AIM OF THE EXERCISE
Copy every line of the listing below without changing anything.

SUPPLIED INFORMATION
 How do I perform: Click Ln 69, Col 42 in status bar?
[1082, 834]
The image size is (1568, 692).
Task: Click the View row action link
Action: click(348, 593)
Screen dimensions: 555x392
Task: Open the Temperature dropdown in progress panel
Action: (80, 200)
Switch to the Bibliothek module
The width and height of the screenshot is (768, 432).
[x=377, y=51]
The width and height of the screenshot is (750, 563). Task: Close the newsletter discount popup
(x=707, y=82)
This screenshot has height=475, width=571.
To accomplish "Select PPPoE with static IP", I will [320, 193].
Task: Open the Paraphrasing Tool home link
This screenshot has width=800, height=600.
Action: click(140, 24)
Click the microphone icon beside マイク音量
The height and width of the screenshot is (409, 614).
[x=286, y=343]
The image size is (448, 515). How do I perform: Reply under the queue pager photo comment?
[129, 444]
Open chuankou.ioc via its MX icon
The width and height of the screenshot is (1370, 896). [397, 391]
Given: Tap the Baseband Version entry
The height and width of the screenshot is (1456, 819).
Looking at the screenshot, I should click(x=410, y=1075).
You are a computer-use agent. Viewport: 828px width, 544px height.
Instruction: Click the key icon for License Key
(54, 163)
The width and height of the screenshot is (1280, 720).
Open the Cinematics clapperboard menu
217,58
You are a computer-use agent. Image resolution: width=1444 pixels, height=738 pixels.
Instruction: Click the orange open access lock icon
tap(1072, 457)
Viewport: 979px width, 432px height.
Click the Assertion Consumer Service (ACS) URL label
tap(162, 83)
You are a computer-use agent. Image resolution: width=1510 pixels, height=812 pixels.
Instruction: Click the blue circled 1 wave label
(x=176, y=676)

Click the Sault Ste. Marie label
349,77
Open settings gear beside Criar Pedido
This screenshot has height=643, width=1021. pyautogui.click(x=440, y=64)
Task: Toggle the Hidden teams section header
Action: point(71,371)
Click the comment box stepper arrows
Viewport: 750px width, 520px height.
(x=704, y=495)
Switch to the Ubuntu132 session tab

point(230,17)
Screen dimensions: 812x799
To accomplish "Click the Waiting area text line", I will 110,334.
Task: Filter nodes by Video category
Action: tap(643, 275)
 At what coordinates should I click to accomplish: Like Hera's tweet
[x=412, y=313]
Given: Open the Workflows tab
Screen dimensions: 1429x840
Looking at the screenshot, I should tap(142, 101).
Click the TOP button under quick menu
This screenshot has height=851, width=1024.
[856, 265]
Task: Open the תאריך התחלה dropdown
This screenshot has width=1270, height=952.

REPLY
 How do I perform: Click Ln 69, Col 42 in status bar?
[1082, 834]
The image size is (1568, 692).
Task: Click the View row action link
Action: click(348, 593)
Screen dimensions: 555x392
Task: Open the Temperature dropdown in progress panel
Action: (80, 200)
Switch to the Bibliothek module
The width and height of the screenshot is (768, 432).
[x=377, y=51]
The width and height of the screenshot is (750, 563). Task: Close the newsletter discount popup
(x=707, y=82)
This screenshot has height=475, width=571.
To accomplish "Select PPPoE with static IP", I will [320, 193].
Task: Open the Paraphrasing Tool home link
This screenshot has width=800, height=600.
Action: click(140, 24)
Click the microphone icon beside マイク音量
The height and width of the screenshot is (409, 614).
[x=286, y=343]
The image size is (448, 515). How do I perform: Reply under the queue pager photo comment?
[129, 444]
Open chuankou.ioc via its MX icon
The width and height of the screenshot is (1370, 896). [397, 391]
Given: Tap the Baseband Version entry
The height and width of the screenshot is (1456, 819).
Looking at the screenshot, I should click(x=410, y=1075).
You are a computer-use agent. Viewport: 828px width, 544px height.
Instruction: Click the key icon for License Key
(54, 163)
The width and height of the screenshot is (1280, 720).
Open the Cinematics clapperboard menu
217,58
You are a computer-use agent. Image resolution: width=1444 pixels, height=738 pixels.
Instruction: Click the orange open access lock icon
tap(1072, 457)
Viewport: 979px width, 432px height.
Click the Assertion Consumer Service (ACS) URL label
tap(162, 83)
You are a computer-use agent. Image resolution: width=1510 pixels, height=812 pixels.
Instruction: Click the blue circled 1 wave label
(x=176, y=676)

Click the Sault Ste. Marie label
349,77
Open settings gear beside Criar Pedido
This screenshot has height=643, width=1021. pyautogui.click(x=440, y=64)
Task: Toggle the Hidden teams section header
Action: point(71,371)
Click the comment box stepper arrows
Viewport: 750px width, 520px height.
(x=704, y=495)
Switch to the Ubuntu132 session tab

point(230,17)
Screen dimensions: 812x799
To accomplish "Click the Waiting area text line", I will 110,334.
Task: Filter nodes by Video category
Action: tap(643, 275)
 At what coordinates should I click to accomplish: Like Hera's tweet
[x=412, y=313]
Given: Open the Workflows tab
Screen dimensions: 1429x840
Looking at the screenshot, I should tap(142, 101).
Click the TOP button under quick menu
This screenshot has height=851, width=1024.
[856, 265]
Task: Open the תאריך התחלה dropdown
This screenshot has width=1270, height=952.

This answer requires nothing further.